→ **List of tasks**
**A.** According to the Lantheus earnings call remarks, about how many patients did the company's products help impact in 2025?
**B.** Pick up the Lantheus earnings call remarks where they stop and keep writing.

→ **Quoted passage**
================================
Mary Anne Heino: Thank you, Mark, and good morning, everyone. It is a pleasure to be back with you as CEO at an important moment for the company. I want to start by recognizing Brian for his leadership and for ensuring a smooth transition. While my role as CEO will be interim as we complete the search for the next Lantheus Holdings, Inc. CEO, I am thrilled to be back in the operational leadership role with the same passion and commitment that those who work with me will remember. I have taken time to meet with shareholders over the past months and appreciate the ongoing opportunity to listen to your feedback.
My intent is to seamlessly transition our strategy and the execution of that strategy to the incoming CEO. I will note, the board and I are successfully progressing our CEO search, and I am pleased with the candidates we have met thus far. Before I offer comments about our business achievements for 2025, I would first like to share that Lantheus Holdings, Inc. products helped impact the lives of approximately 7 million patients in 2025, underscoring the real-world importance of the work our teams do every day. Now, turning to the results, I would like to start by highlighting the important progress we made in 2025 to shape our strategic focus within the radiopharmaceutical industry.
================================
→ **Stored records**
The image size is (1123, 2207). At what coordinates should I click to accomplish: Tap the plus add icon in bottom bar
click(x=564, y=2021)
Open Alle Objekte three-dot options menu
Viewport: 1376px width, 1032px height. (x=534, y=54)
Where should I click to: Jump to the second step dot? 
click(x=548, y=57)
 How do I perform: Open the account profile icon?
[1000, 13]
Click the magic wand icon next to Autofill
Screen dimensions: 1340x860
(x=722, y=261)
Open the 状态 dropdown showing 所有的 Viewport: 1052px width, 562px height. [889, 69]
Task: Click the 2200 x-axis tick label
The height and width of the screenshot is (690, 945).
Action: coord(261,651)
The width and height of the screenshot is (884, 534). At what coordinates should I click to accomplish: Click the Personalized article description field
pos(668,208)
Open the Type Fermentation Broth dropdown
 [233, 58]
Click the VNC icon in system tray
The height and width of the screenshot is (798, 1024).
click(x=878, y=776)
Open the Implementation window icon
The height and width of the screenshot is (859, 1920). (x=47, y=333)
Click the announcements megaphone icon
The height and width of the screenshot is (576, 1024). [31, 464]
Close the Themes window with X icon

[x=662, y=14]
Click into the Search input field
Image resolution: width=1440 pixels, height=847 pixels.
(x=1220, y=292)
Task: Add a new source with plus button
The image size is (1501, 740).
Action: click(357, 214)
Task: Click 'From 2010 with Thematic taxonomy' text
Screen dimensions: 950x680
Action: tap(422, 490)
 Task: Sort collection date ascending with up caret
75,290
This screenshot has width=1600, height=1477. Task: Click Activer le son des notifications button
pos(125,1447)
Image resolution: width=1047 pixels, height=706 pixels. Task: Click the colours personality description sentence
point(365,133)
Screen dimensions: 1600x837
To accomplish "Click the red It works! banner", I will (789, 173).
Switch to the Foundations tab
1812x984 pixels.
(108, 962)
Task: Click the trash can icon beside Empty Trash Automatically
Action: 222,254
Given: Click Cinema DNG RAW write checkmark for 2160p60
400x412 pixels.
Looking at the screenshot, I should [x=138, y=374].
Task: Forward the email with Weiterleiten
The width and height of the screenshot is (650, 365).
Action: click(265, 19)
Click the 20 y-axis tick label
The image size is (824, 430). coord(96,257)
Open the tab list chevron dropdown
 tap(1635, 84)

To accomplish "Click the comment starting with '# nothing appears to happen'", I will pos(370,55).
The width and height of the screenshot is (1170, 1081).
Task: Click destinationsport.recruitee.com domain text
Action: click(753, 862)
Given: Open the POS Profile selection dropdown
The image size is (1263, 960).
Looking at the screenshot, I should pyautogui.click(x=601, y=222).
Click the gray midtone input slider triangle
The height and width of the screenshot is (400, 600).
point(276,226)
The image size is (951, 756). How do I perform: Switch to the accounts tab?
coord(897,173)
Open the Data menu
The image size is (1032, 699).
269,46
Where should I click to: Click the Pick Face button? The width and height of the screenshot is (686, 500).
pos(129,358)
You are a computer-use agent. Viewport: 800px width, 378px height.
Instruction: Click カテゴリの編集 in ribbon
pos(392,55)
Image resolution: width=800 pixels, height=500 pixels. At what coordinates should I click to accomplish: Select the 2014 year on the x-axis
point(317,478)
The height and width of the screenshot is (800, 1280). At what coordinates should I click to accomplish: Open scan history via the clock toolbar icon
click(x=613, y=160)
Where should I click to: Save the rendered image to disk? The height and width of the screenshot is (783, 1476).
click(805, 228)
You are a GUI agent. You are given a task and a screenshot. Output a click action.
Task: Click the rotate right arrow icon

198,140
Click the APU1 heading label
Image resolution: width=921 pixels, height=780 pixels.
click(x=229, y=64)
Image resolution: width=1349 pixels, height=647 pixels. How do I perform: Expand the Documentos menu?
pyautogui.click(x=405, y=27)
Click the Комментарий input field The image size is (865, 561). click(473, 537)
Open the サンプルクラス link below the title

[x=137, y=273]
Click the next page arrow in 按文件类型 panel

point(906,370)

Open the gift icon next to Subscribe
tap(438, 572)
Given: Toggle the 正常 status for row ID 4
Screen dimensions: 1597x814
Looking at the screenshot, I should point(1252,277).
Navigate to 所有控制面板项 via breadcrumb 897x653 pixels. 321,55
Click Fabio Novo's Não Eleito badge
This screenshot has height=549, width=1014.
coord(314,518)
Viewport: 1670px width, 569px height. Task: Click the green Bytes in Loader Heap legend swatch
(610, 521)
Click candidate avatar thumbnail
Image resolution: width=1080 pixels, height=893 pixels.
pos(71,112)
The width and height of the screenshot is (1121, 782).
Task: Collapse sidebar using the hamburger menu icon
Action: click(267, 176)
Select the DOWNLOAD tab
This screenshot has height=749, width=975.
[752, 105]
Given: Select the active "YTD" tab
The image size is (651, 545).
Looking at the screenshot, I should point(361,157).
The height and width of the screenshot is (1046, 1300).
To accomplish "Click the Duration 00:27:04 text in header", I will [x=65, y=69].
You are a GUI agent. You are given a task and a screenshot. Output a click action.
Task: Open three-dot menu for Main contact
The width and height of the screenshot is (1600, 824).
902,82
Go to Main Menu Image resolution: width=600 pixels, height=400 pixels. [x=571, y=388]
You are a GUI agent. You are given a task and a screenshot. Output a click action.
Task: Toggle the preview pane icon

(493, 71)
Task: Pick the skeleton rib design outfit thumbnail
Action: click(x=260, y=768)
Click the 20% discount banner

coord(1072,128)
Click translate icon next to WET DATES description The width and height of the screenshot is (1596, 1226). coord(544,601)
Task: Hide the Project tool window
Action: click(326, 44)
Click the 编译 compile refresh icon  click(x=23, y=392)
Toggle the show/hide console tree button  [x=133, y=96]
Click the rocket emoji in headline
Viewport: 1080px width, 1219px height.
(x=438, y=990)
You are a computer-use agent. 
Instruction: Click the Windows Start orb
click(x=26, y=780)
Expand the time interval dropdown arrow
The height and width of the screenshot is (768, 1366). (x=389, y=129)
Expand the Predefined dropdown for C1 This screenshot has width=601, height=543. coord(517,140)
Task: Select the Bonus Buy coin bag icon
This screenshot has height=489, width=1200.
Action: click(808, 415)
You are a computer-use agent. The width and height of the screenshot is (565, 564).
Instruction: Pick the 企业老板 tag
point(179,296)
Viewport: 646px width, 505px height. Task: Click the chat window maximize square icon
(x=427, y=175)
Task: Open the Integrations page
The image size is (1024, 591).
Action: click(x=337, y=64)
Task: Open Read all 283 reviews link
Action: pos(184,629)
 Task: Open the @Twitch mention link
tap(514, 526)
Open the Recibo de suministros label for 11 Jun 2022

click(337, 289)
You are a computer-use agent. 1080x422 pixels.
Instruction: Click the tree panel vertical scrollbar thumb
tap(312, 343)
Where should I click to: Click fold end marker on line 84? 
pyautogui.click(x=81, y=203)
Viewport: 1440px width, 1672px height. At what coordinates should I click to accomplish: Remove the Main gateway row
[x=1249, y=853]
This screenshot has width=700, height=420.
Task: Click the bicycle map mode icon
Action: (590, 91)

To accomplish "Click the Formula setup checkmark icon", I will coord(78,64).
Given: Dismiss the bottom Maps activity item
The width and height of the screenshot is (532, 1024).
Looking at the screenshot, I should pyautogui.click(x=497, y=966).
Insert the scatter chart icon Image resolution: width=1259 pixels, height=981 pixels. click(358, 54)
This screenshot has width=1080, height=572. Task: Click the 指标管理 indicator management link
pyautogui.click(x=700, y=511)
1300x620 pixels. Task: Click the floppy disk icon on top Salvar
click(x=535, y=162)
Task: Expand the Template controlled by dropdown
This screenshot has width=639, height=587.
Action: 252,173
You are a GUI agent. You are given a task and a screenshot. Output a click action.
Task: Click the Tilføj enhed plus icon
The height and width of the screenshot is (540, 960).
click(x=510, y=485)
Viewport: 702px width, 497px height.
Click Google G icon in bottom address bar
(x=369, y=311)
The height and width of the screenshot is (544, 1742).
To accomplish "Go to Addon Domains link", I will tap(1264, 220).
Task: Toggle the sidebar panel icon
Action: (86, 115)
================================
→ **Task answers**
**A.** Approximately 7 million patients.

**B.**
The decisive actions we took in 2025 include: We closed 2 complementary transactions that diversified and will accelerate our near-term revenue stream across our commercial radiodiagnostic portfolio. First, the acquisition of Neuraceq, our beta-amyloid-targeted PET radiodiagnostic, which now serves as the commercial cornerstone of our Alzheimer's disease portfolio. We are excited both about the growth potential of Neuraceq and the expanding amyloid PET imaging market. In 2026, we expect Neuraceq's growth will exceed that of the overall market. Second, our acquired product candidate OCTEVY, a neuroendocrine PET radiodiagnostic currently under FDA review. Upon approval, OCTEVY will enter the well-established gastroenteropancreatic, or GEP-NET, PET imaging market.
This product fully complements our nuclear medicine customer base and allows us to broaden our offerings to the customers we already engage with for PYLARIFY and Neuraceq. In 2025, we also took meaningful steps to further build out the portfolio of radiodiagnostic products Lantheus Holdings, Inc. offers to the prostate cancer community. Our primary focus in 2025 was defending our leadership position in the PSMA PET imaging space with PYLARIFY, and we believe that position will serve as a key advantage as we prepare the market for our new formulation later this year. This past year, we also advanced Lantheus 2401, our Phase 3-ready gastrin-releasing peptide receptor, or GRPR, targeted radiodiagnostic for prostate cancer.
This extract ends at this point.